The examples in Stackoverflow were very straightforward. Along with generating the permutations, my main function looks roughly like this:

    stringPermutations = [''.join(p) for p in itertools.permutations("mtsdia")]
    logging.debug("String permutations are: %s",stringPermutations)
    
    d = enchant.Dict("en_US")
    
    for permutation in stringPermutations:
        if d.check(permutation):
            print("Found valid word: " +str(permutation))

This time I used print instead of logging. That’s because this is a command-line application, and the actual output for a command line applications is always done with a print statement rather than logging (which may only go into a logfile, not the console).

Interestingly, it found two words:

Found valid word: amidst
Found valid word: admits

I don’t know if that was known to the puzzle people at NPR, but there it is. Maybe we’ll have more surprises when we finish this.

Generating Strings for 4-State Travel

Now we come to the meat of the problem: generating a string comprised of the postal abbreviations of four states you can drive through, and doing that for every combination of states you can drive through.

I need to do some figuring here to get this. I’m going to start with the ‘amidst’ example.

So, starting with Montana, we have neighboring states: ‘MT’: [‘SD’, ‘WY’, ‘ID’, ‘ND’]

If you pick SD, you get: ‘SD’: [‘NE’, ‘ND’, ‘WY’, ‘IA’, ‘MN’, ‘MT’]
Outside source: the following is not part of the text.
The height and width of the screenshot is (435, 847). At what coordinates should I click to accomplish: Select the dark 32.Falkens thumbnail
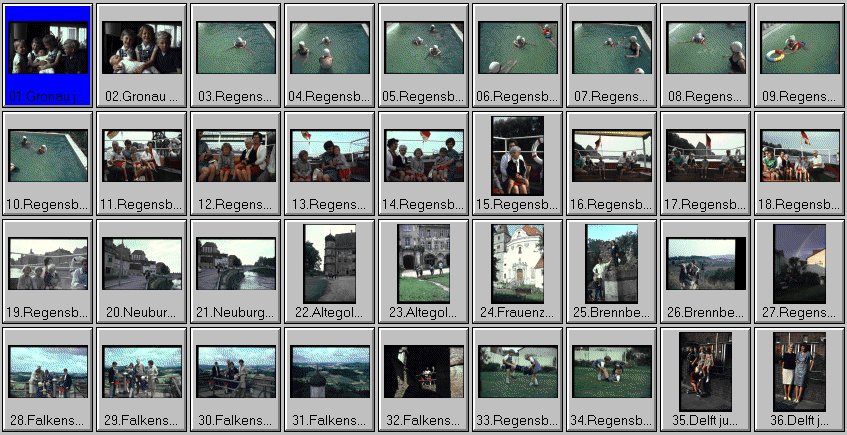point(423,372)
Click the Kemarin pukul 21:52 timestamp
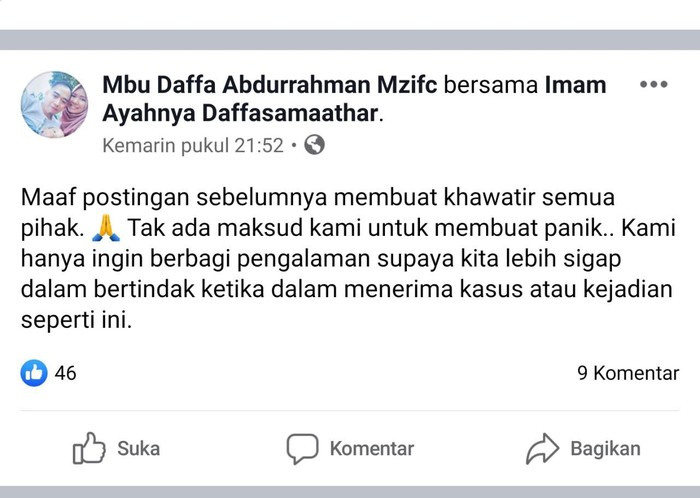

If you pick NE you’re at the end.

So, this would return “MTSDNE”.

Then, you would pick ‘ND’ from the ‘NE’ and get “MTSDND” And the rest:

  • NE - “MTSDNE”
  • ND - “MTSDND”
  • WY - “MTSDWY”
  • IA - “MTSDIA”
  • MN - “MTSDMN”
  • MT - “MTSDMT”

This is interesting because its path takes it back to Montana. As far as I know this is not disallowed, so I’ll leave it.

So, if I make a function that recurses with itself to a given depth, it would start going through the list and the last invocation returns a list.

So, in this case, the last invocation would return a list like:

["MTSDNE" ,"MTSDND","MTSDWY","MTSDIA","MTSDMN","MTSDMT"]

And then, for the Wyoming branch we have the following border states:

'WY': ['NE', 'SD', 'UT', 'CO', 'ID', 'MT']

And it would return:

["MTWYNE","MTWYSD","MTWYUT","MTWYCO","MYWYID","MYWYMT"]

And then you would combine the two lists to get this:

["MTSDNE" ,"MTSDND","MTSDWY","MTSDIA","MTSDMN","MTSDMT""MTWYNE","MTWYSD","MTWYUT","MTWYCO","MYWYID","MYWYMT"]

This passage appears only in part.